**Data records**
= Beginning of Section =
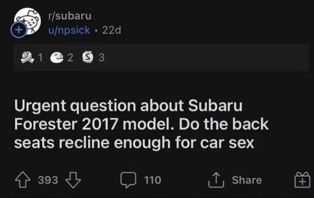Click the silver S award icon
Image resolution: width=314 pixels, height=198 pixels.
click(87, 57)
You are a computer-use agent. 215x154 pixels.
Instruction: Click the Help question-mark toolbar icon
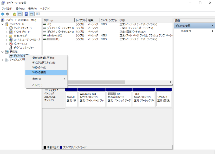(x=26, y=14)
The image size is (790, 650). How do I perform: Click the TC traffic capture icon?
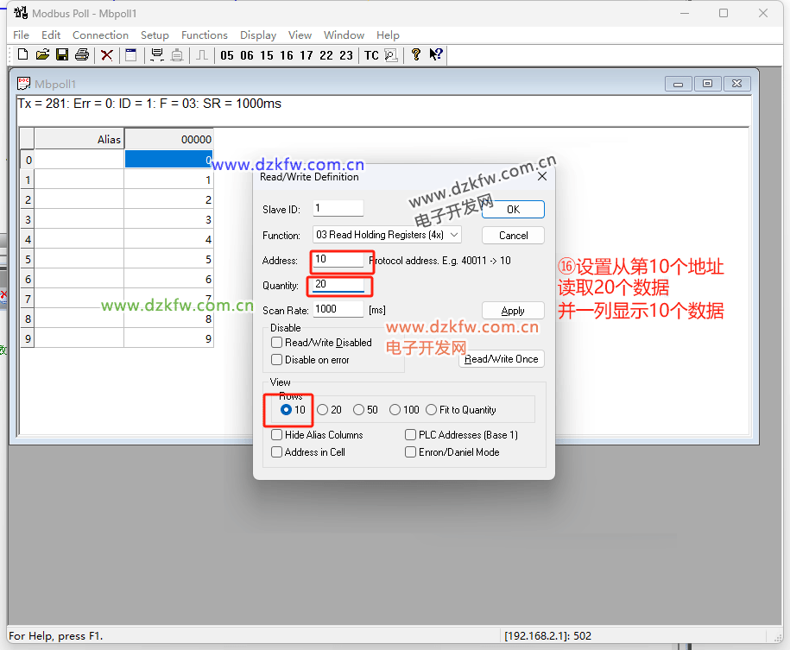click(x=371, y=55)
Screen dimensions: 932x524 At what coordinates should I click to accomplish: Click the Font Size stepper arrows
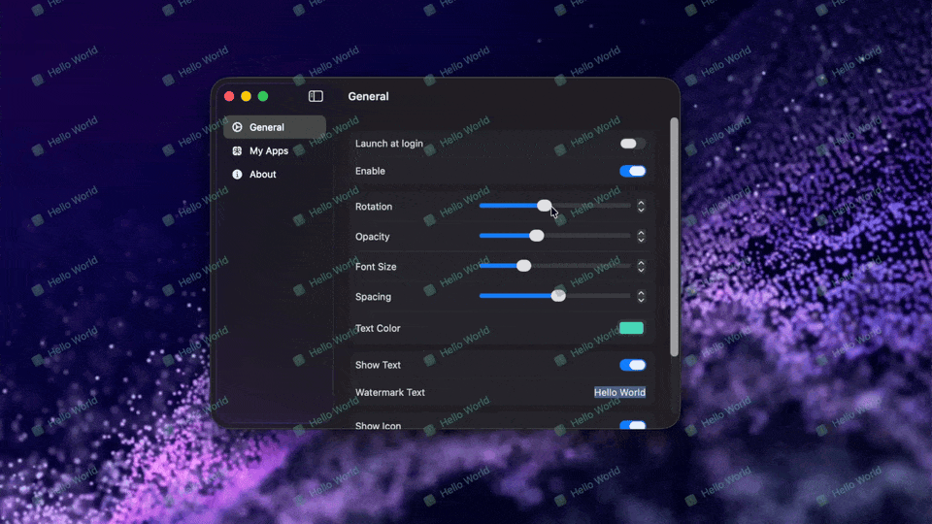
= End of Section =
= Beginning of Section =
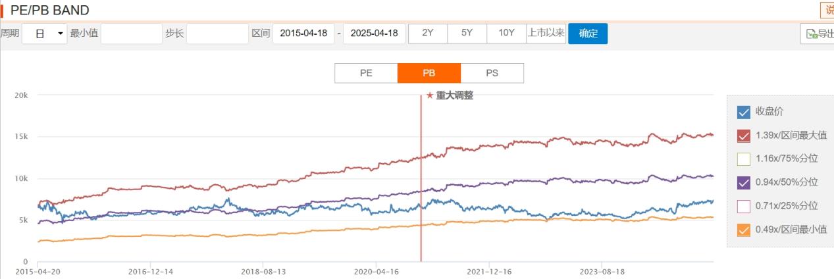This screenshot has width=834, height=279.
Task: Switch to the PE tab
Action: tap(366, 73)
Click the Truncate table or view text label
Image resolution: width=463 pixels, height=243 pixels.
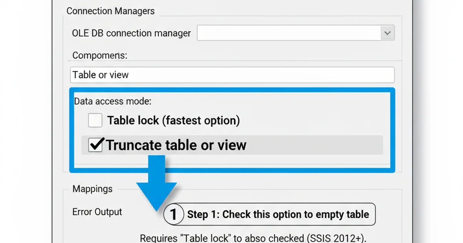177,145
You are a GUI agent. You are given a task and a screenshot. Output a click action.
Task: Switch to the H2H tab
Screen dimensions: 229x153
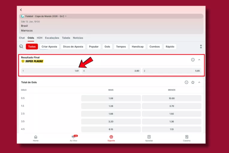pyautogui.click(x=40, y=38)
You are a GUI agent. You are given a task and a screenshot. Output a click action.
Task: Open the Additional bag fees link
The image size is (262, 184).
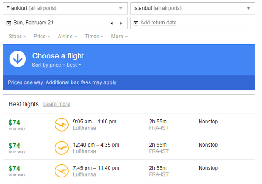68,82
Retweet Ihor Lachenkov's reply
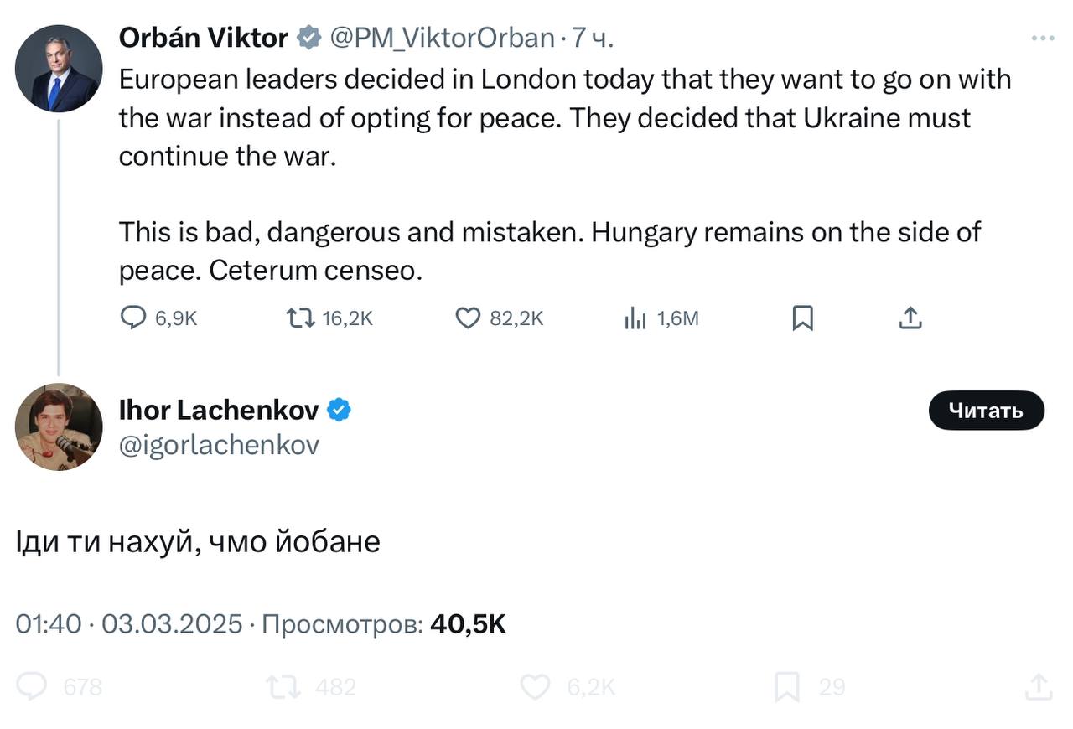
= End of Section =
= Beginning of Section =
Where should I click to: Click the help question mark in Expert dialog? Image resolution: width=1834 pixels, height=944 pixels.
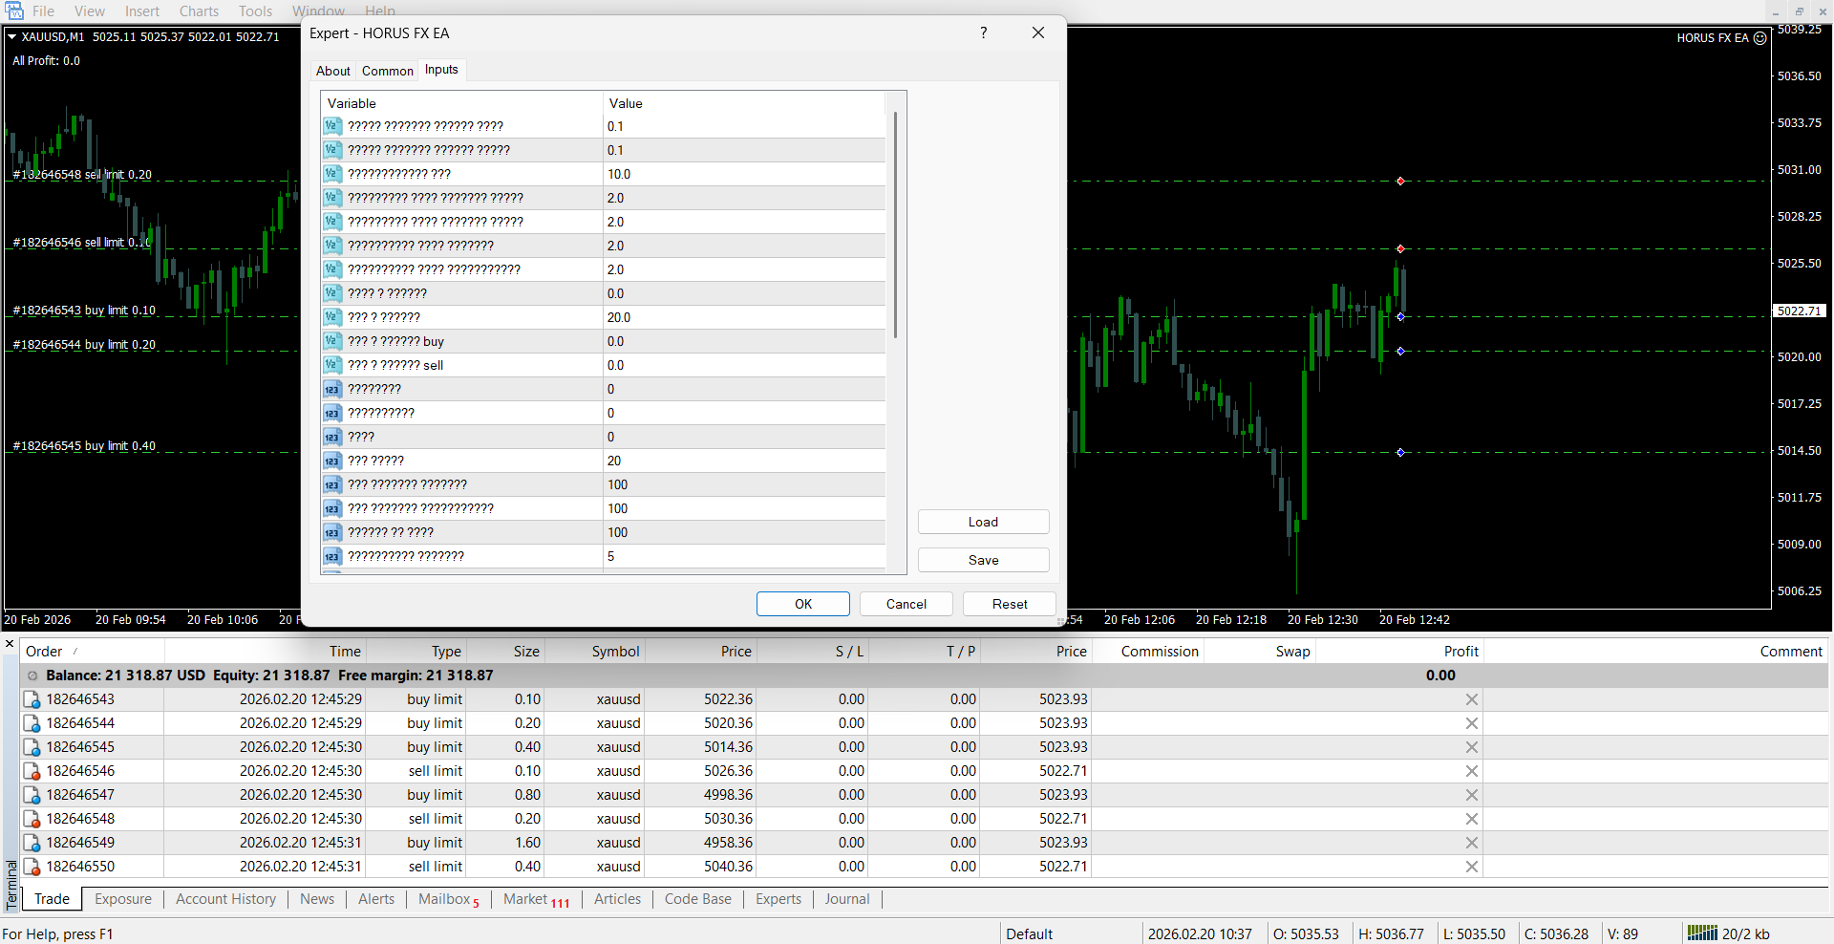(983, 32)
= End of Section =
**Prompt**
All that should appear in the answer is the lines above from the line with "Instruction: Click the" through the line with "Screen dimensions: 932x524", retyped exactly, pictures left out.

**Answer area**
Instruction: Click the Help question-mark toolbar icon
(x=26, y=14)
The image size is (790, 650). How do I perform: Click the TC traffic capture icon?
click(x=371, y=55)
Screen dimensions: 932x524 At what coordinates should I click to accomplish: Click the Font Size stepper arrows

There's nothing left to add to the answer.